_Job_: Return every line of the items below verbatim, leaving out the pictures.

_Input records_:
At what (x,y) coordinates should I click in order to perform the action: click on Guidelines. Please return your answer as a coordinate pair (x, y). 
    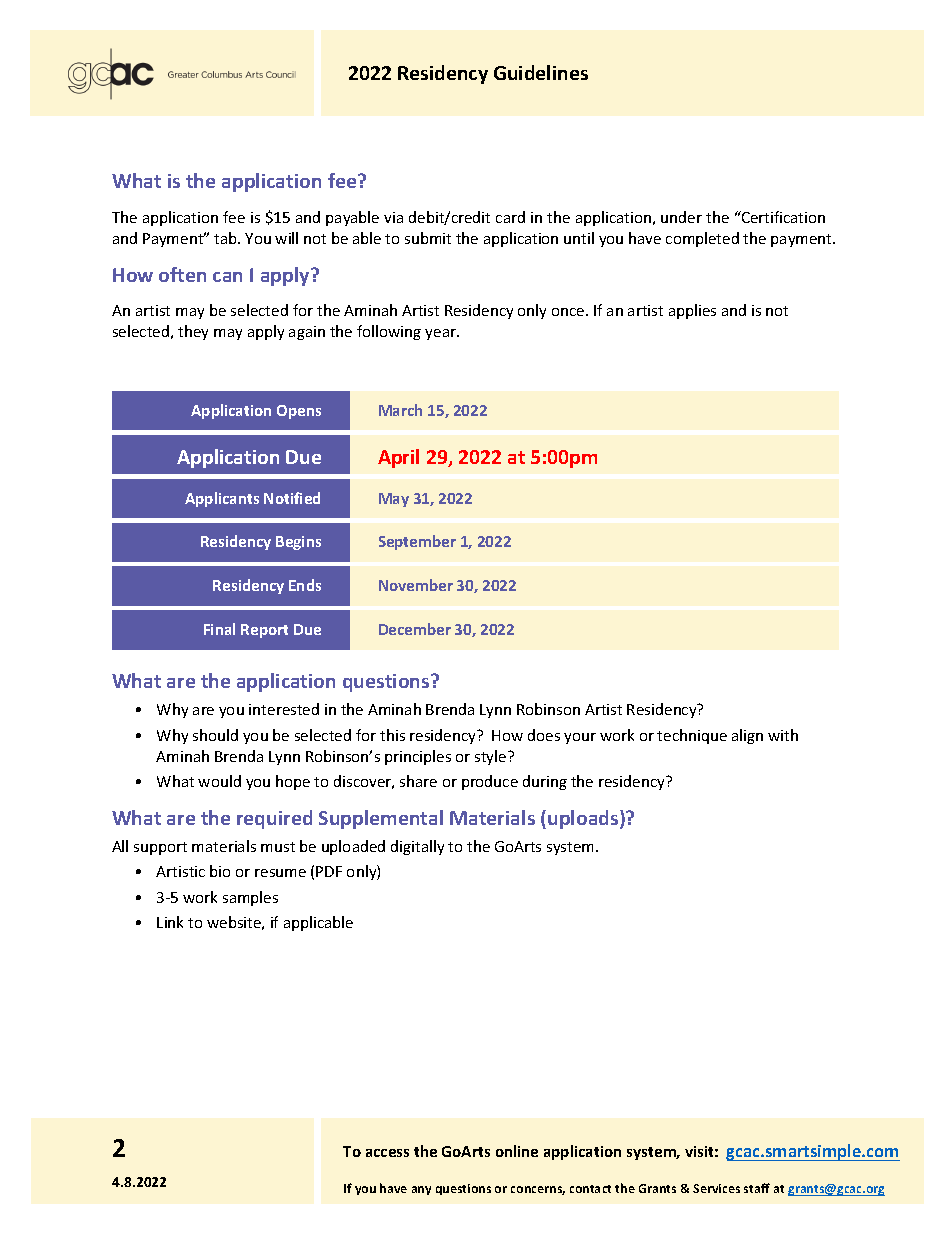
    Looking at the image, I should click on (541, 72).
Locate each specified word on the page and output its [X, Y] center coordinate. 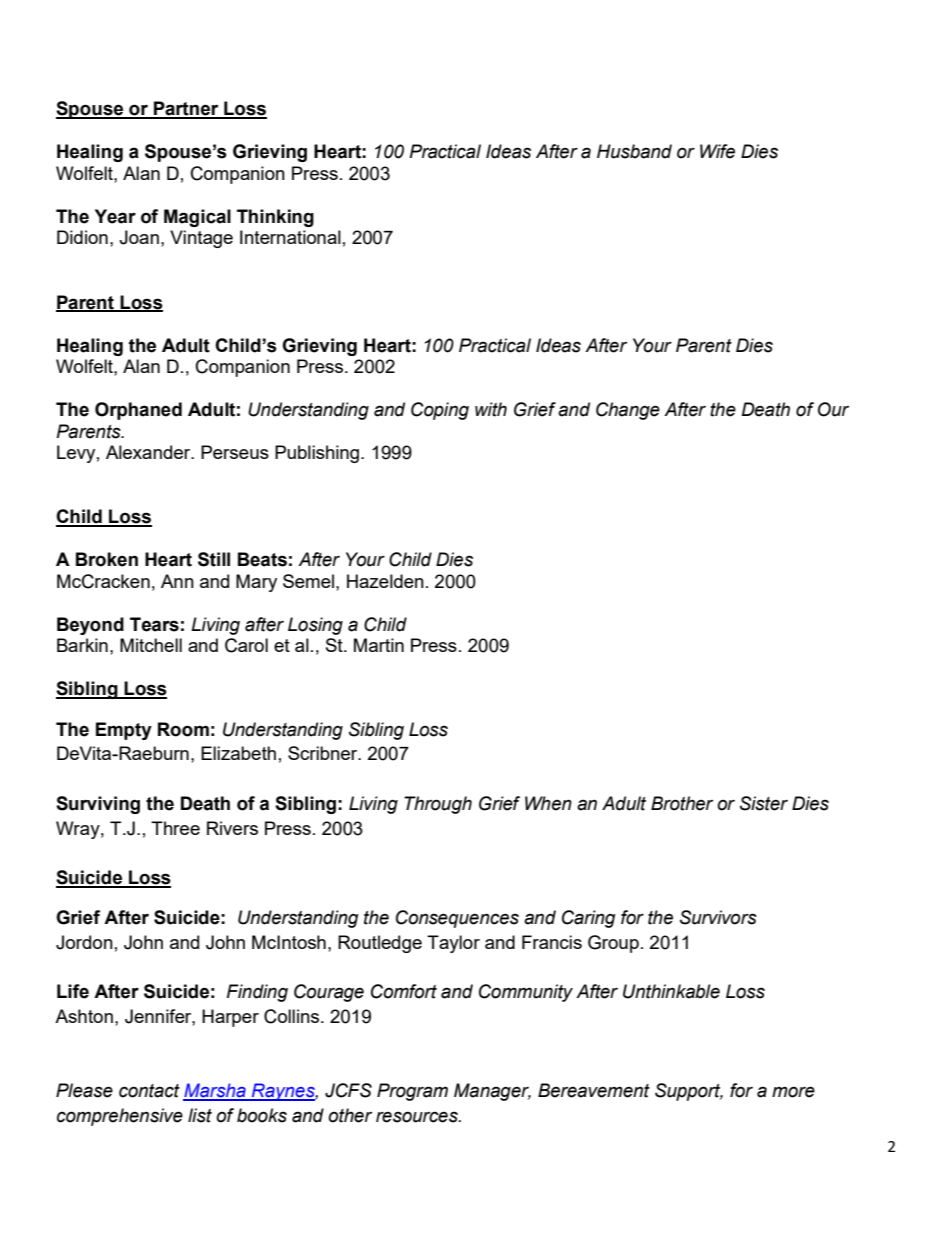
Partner [186, 109]
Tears [154, 624]
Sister [764, 803]
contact [149, 1091]
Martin [379, 645]
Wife [717, 151]
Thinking [275, 218]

_The answer_:
At what (x,y) coordinates should I click in order to perform the action: click on Guidelines. Please return your answer as a coordinate pair (x, y). 
    Looking at the image, I should click on (541, 72).
Locate each specified word on the page and output its [X, Y] center coordinate. 
Partner [186, 109]
Tears [154, 624]
Sister [764, 803]
contact [149, 1091]
Martin [379, 645]
Wife [717, 151]
Thinking [275, 218]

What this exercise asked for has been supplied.